__Selected excerpt__:
— start —

Grouping Equal Elements In An Array - python

I’m writing a program in python, which needs to sort through four columns of data in a text file, and return the four numbers the row with largest number in the third column for each set of identical numbers in the first column.
For example:
I need:
1.0 19.3 15.5 0.1
1.0 25.0 25.0 0.1
2.0 4.8 3.1 0.1
2.0 7.1 6.4 0.1
2.0 8.6 9.7 0.1
2.0 11.0 14.2 0.1
2.0 13.5 19.0 0.1
2.0 16.0 22.1 0.1
2.0 19.3 22.7 0.1
2.0 25.0 21.7 0.1
3.0 2.5 2.7 0.1
3.0 3.5 4.8 0.1
3.0 4.8 10.0 0.1
3.0 7.1 18.4 0.1
3.0 8.6 21.4 0.1
3.0 11.0 22.4 0.1
3.0 19.3 15.9 0.1
4.0 4.8 16.5 0.1
4.0 7.1 13.9 0.1
4.0 8.6 11.3 0.1
4.0 11.0 9.3 0.1
4.0 19.3 5.3 0.1
4.0 2.5 12.8 0.1
3.0 25.0 13.2 0.1
To return:
1.0 19.3 15.5 0.1
2.0 19.3 22.7 0.1
3.0 11.0 22.4 0.1
4.0 4.8 16.5 0.1
Here, the row [1.0, 19.3, 15.5, 0.1] is returned because 15.5 is the greatest third column value that any of the rows has, out of all the rows where 1.0 is the first number. For each set of identical numbers in the first column, the function must return the rows with the greatest value in the third column.
I am struggling with actually doing this in python, because the loop iterates over EVERY row and finds a maximum, not each ‘set’ of first column numbers.

— end —

__Given information__:
— start —

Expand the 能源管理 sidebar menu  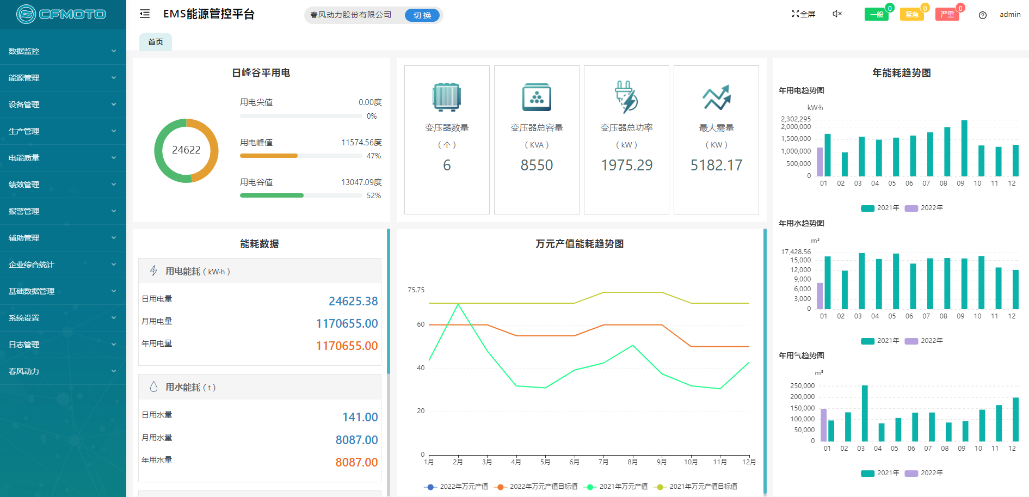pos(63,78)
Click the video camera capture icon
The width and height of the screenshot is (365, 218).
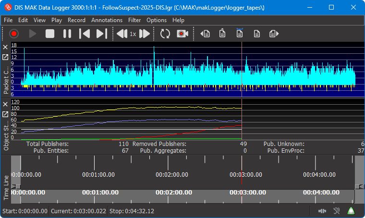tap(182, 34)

— end —

__To be done__:
(1) Sum up the forum question about grouping equal elements in a Python array in two sentences.
(2) In the forum question about grouping equal elements in a Python array, what goes wrong with the writer's loop?

__Answers for the tasks__:
(1) The writer is building a Python program that reads four columns of data from a text file and, for each group of rows sharing the same first-column number, must return the row with the largest third-column value. They are stuck because their loop runs over every row and finds one maximum overall rather than one for each group.

(2) It iterates over every row and finds a single maximum instead of a maximum for each set of first-column numbers.